BEGIN Provided data
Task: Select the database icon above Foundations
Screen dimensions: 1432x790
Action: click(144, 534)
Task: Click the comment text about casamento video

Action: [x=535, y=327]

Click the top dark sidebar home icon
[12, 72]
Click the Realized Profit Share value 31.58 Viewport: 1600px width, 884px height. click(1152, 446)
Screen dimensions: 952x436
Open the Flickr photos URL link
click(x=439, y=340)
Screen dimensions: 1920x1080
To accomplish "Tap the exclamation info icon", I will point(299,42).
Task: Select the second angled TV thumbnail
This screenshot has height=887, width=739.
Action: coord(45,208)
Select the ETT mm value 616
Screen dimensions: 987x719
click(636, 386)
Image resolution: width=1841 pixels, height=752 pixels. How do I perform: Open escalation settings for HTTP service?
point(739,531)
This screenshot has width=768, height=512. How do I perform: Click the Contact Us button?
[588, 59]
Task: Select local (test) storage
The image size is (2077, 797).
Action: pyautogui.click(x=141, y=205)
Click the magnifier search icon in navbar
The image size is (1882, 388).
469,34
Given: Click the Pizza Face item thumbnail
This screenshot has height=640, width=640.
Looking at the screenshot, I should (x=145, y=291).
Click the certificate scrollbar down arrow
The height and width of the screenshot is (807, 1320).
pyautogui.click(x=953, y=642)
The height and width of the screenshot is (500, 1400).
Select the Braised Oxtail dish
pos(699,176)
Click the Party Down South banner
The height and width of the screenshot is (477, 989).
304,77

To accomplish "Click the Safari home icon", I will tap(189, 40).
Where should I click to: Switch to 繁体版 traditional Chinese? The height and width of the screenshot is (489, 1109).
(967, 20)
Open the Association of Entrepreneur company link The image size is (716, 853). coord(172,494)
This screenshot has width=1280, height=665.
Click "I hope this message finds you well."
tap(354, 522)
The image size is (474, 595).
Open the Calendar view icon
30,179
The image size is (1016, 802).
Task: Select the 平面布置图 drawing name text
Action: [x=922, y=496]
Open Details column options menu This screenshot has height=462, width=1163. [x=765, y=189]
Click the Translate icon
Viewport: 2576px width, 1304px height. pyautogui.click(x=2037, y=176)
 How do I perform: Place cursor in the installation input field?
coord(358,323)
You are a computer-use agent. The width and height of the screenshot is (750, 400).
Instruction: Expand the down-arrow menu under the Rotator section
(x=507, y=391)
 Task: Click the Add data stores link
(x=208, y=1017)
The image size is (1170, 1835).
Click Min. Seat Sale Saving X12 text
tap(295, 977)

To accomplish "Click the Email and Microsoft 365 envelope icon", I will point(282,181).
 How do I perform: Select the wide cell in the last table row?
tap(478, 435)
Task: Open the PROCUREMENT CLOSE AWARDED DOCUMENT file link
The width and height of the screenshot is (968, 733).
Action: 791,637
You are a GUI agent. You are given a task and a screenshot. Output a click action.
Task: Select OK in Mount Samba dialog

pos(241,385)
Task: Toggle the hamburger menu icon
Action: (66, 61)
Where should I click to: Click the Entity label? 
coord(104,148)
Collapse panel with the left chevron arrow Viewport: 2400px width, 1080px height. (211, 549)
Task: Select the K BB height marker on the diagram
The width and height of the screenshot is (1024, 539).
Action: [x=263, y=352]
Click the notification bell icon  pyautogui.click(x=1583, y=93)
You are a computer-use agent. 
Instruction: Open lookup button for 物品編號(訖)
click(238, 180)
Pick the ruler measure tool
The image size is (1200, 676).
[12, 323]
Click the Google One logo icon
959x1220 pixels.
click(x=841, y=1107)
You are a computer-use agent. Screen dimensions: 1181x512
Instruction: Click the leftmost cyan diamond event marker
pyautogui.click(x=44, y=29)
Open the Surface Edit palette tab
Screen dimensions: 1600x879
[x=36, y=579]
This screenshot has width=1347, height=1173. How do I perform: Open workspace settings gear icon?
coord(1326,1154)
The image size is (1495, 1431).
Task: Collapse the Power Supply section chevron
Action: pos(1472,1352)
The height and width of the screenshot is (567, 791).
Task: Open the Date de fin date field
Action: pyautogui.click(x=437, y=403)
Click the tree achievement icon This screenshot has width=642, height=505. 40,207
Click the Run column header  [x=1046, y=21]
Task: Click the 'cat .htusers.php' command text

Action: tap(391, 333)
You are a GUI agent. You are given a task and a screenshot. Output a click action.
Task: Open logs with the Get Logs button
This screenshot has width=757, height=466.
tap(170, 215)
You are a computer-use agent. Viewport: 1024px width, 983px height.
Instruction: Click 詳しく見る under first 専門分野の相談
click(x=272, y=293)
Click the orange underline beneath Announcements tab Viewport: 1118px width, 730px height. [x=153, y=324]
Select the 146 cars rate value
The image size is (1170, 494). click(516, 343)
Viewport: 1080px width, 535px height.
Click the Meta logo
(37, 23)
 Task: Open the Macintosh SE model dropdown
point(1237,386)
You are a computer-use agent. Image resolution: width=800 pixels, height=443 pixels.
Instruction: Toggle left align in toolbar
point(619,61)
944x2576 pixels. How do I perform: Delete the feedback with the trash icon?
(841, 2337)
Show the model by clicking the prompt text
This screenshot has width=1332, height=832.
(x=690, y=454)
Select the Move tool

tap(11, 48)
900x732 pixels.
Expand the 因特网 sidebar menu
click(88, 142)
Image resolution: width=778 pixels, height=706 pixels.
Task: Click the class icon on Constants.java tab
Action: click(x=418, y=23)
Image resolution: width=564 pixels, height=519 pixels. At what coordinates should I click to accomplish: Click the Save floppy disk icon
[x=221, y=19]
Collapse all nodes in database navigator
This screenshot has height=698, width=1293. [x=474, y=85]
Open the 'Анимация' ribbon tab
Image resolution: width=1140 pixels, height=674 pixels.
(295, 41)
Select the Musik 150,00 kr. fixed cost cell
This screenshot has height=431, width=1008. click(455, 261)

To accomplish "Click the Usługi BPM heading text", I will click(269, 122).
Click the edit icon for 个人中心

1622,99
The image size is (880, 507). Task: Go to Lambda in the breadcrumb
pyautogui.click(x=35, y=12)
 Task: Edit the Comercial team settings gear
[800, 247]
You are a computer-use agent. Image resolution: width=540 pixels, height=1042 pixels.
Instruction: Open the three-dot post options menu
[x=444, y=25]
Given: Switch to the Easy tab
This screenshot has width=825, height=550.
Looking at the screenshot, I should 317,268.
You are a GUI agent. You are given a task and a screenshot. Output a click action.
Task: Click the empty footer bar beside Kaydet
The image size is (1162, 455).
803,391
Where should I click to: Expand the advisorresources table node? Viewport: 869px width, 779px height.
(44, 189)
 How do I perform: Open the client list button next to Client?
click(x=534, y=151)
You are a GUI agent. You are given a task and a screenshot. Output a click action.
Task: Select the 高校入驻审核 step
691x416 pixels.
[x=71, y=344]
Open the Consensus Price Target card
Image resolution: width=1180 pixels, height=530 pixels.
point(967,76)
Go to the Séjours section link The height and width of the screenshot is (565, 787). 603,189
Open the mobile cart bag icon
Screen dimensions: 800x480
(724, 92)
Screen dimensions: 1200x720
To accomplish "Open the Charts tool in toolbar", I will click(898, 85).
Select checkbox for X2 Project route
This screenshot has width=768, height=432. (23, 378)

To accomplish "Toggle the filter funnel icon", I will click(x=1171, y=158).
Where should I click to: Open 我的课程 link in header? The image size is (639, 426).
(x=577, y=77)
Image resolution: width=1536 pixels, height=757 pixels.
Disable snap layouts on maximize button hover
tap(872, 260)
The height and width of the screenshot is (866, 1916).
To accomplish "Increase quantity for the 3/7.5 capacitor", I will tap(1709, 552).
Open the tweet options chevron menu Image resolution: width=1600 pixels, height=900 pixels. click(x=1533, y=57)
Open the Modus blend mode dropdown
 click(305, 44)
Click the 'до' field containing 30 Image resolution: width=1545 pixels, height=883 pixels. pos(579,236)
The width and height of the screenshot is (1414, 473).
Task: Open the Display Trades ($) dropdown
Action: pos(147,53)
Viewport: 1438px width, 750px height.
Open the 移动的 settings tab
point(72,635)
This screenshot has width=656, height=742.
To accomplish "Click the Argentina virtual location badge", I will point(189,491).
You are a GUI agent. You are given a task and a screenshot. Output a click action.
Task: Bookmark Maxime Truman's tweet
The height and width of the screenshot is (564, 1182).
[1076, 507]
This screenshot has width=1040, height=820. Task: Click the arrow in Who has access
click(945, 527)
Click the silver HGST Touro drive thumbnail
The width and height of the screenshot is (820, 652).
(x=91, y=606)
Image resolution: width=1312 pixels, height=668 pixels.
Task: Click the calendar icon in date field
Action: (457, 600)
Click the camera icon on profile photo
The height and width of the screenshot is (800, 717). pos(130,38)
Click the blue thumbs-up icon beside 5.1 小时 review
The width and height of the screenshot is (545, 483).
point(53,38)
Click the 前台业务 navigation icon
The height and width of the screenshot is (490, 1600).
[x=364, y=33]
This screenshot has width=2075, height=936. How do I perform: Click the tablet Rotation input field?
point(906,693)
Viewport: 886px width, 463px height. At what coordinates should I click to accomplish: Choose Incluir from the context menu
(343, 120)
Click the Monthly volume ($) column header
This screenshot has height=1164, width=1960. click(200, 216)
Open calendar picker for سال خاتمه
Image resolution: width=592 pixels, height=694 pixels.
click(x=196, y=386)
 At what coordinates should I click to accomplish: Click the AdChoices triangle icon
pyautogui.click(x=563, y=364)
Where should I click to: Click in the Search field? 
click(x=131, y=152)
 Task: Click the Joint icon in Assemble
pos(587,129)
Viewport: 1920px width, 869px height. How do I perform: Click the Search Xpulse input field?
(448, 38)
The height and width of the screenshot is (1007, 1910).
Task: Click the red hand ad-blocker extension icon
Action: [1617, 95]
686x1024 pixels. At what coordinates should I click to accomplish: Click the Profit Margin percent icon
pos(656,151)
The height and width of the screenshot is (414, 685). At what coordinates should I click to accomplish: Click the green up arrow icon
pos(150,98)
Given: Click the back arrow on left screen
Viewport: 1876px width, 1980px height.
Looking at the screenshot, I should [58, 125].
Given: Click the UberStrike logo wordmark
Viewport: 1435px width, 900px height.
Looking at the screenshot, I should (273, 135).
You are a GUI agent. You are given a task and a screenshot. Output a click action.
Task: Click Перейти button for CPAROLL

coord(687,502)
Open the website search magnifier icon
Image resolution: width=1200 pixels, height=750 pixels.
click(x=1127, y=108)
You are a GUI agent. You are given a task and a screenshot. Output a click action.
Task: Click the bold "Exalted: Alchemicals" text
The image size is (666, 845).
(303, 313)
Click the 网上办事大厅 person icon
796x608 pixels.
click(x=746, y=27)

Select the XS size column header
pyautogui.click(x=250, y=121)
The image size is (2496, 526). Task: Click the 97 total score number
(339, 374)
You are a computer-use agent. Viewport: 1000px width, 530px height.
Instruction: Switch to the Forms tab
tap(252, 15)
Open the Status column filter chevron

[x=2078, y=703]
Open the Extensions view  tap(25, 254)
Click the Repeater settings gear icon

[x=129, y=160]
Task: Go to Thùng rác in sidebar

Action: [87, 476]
END Provided data
> _Description of the task_: All lines above from the line with "Click the Monthly volume ($) column header" through the line with "Given: Click the back arrow on left screen", both included, are to be set down exactly, with nothing else.

> _Task result_:
Click the Monthly volume ($) column header
This screenshot has height=1164, width=1960. click(200, 216)
Open calendar picker for سال خاتمه
Image resolution: width=592 pixels, height=694 pixels.
click(x=196, y=386)
 At what coordinates should I click to accomplish: Click the AdChoices triangle icon
pyautogui.click(x=563, y=364)
Where should I click to: Click in the Search field? 
click(x=131, y=152)
 Task: Click the Joint icon in Assemble
pos(587,129)
Viewport: 1920px width, 869px height. How do I perform: Click the Search Xpulse input field?
(448, 38)
The height and width of the screenshot is (1007, 1910).
Task: Click the red hand ad-blocker extension icon
Action: [1617, 95]
686x1024 pixels. At what coordinates should I click to accomplish: Click the Profit Margin percent icon
pos(656,151)
The height and width of the screenshot is (414, 685). At what coordinates should I click to accomplish: Click the green up arrow icon
pos(150,98)
Given: Click the back arrow on left screen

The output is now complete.